Problem details:
Look for "agent" in each line of the entries, and return the matching lines.

Stored records:
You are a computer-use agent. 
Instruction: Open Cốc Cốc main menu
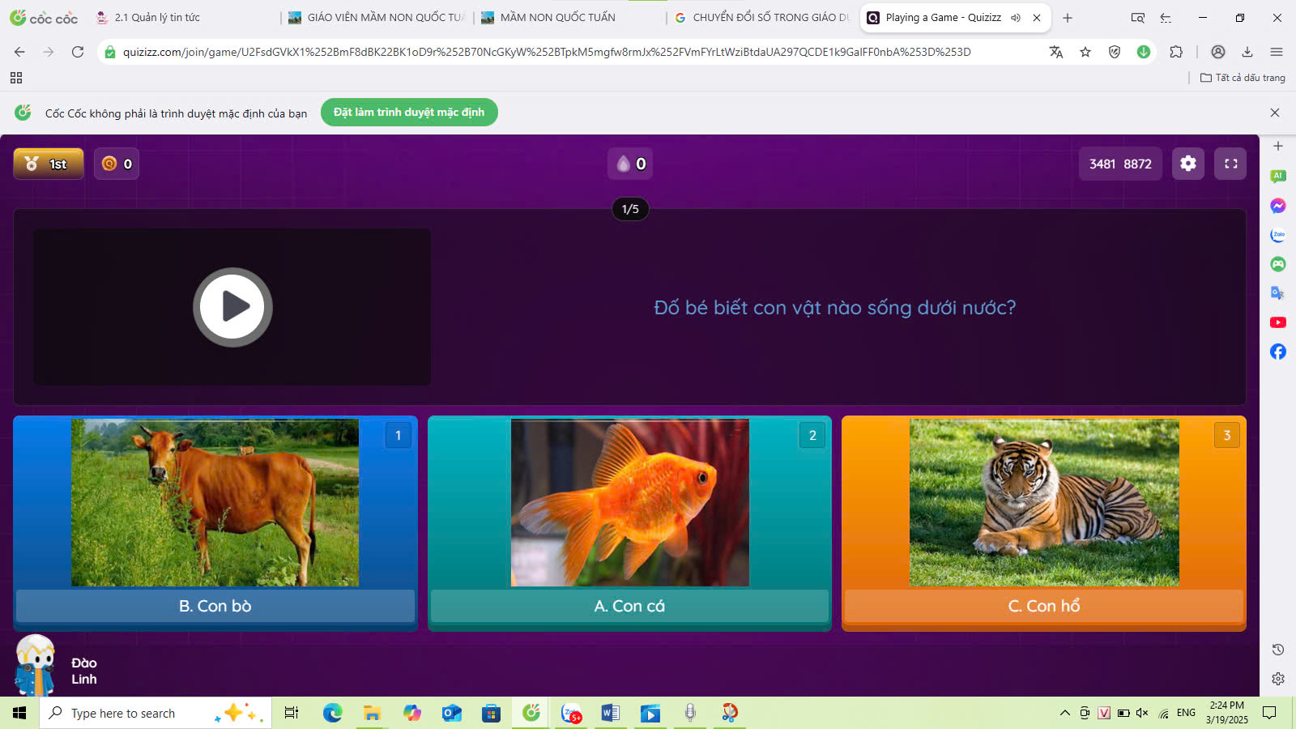1277,52
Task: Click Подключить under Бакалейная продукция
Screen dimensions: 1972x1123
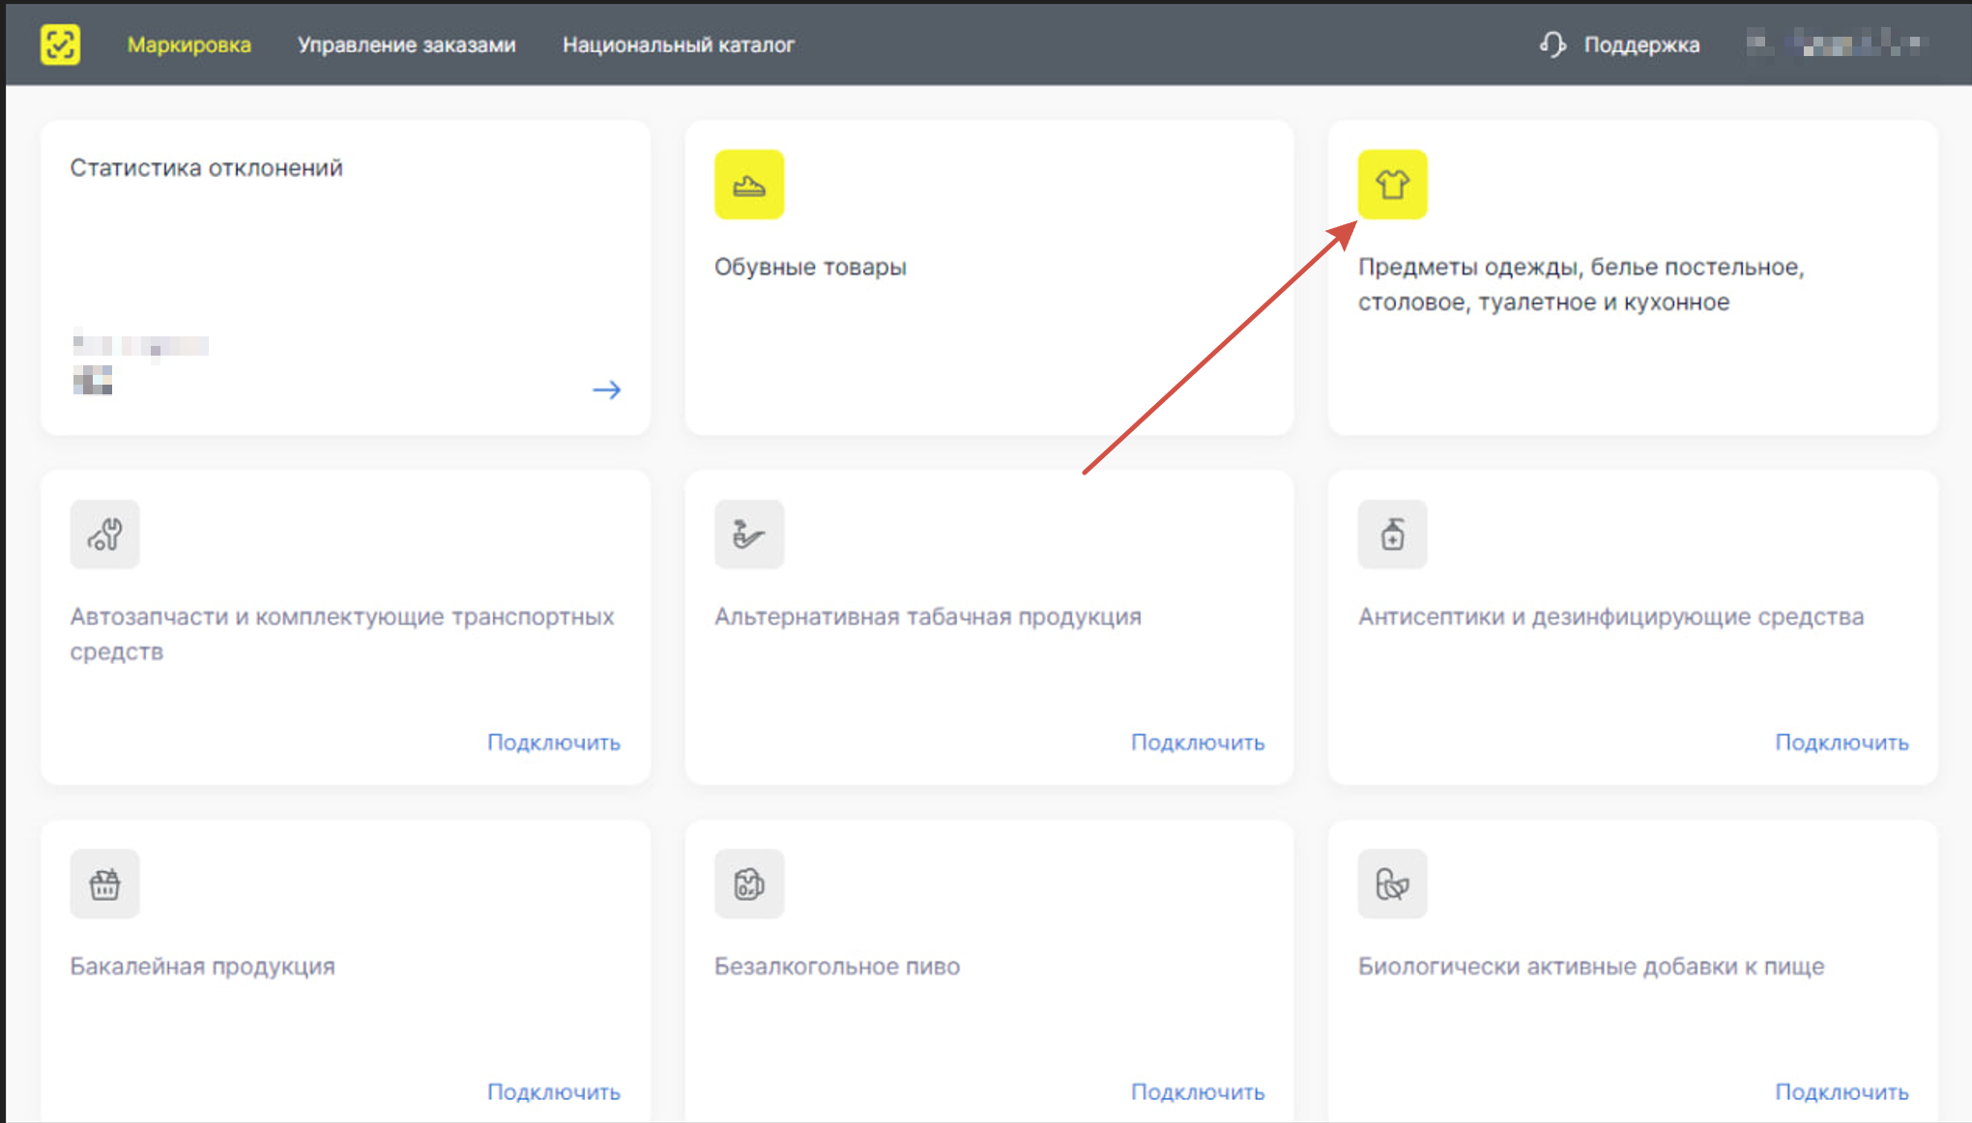Action: [554, 1092]
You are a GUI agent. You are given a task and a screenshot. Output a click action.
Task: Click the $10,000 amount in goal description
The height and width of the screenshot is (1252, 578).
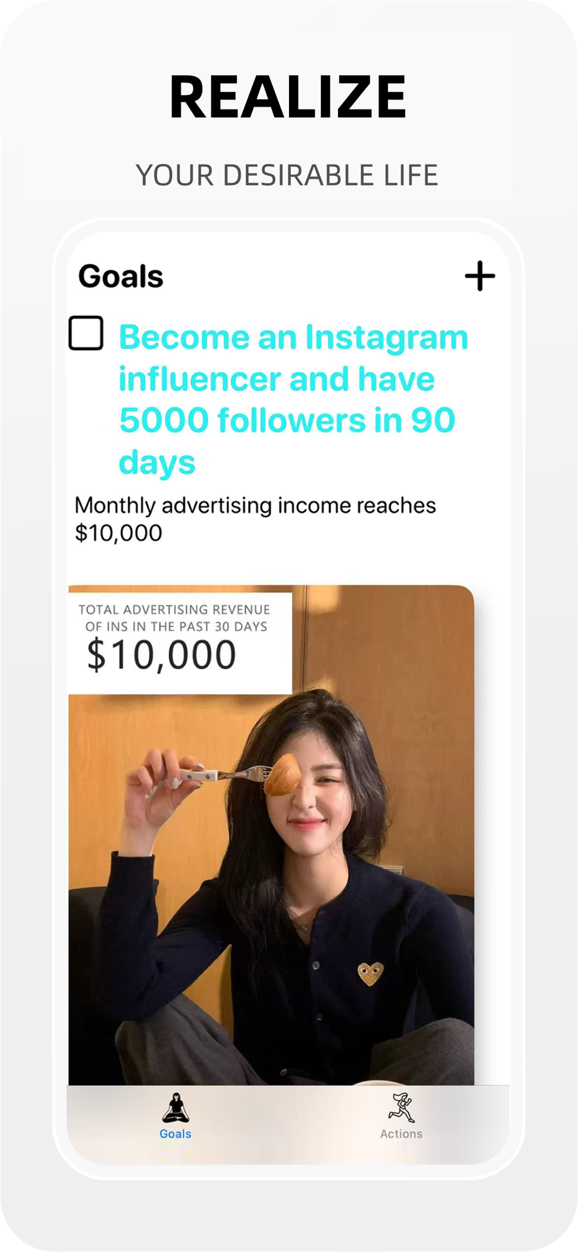click(x=118, y=533)
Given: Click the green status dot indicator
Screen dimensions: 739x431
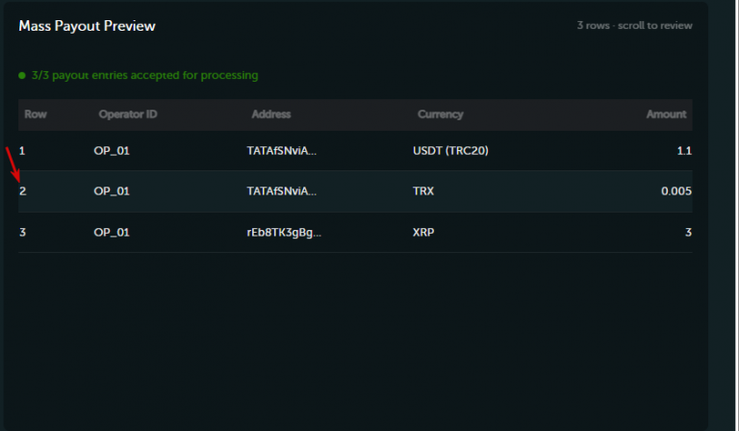Looking at the screenshot, I should click(x=22, y=75).
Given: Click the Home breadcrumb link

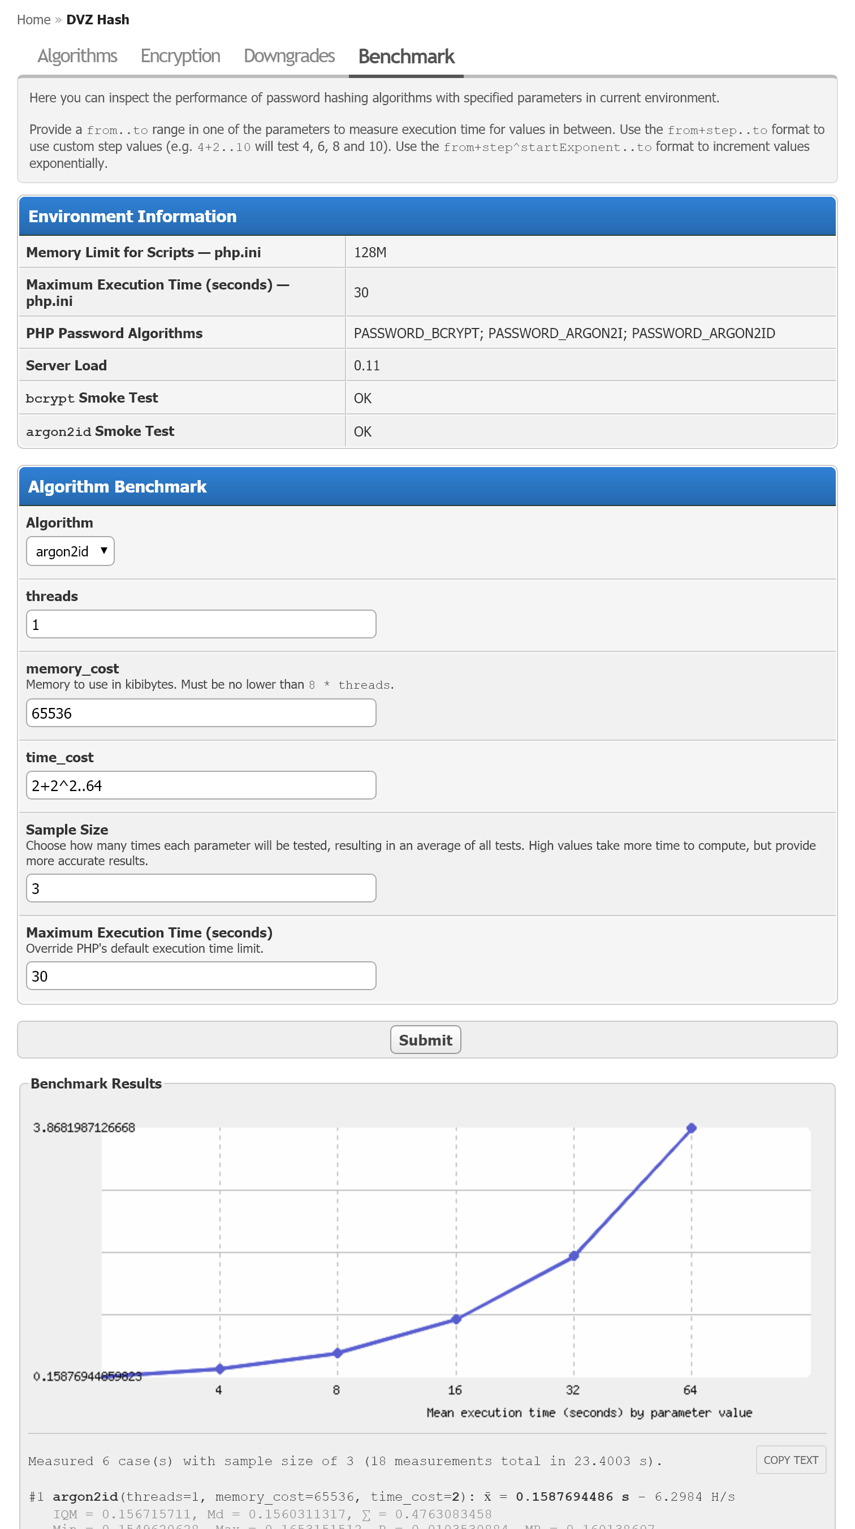Looking at the screenshot, I should [33, 20].
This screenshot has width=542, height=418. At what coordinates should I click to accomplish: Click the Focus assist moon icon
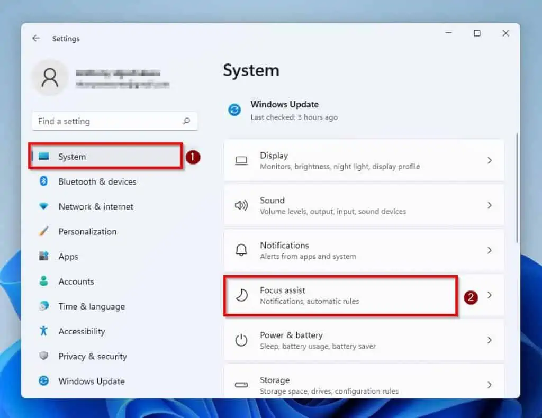point(241,296)
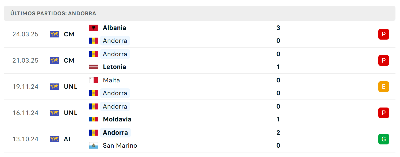Click orange E badge for Malta match
This screenshot has width=400, height=157.
tap(383, 87)
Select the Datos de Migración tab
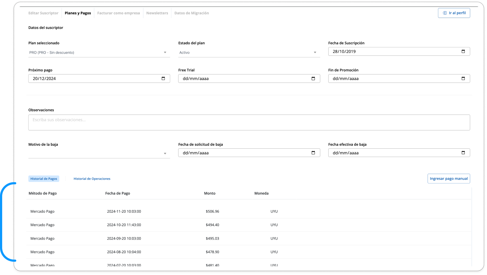The image size is (487, 275). [191, 13]
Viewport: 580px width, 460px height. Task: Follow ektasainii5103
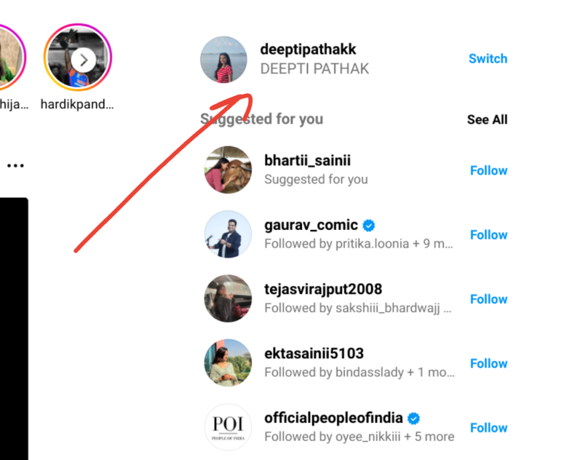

Response to this exercise:
You are a computer-use agent. 
You are a GUI agent. You are given a task and a screenshot. Output a click action.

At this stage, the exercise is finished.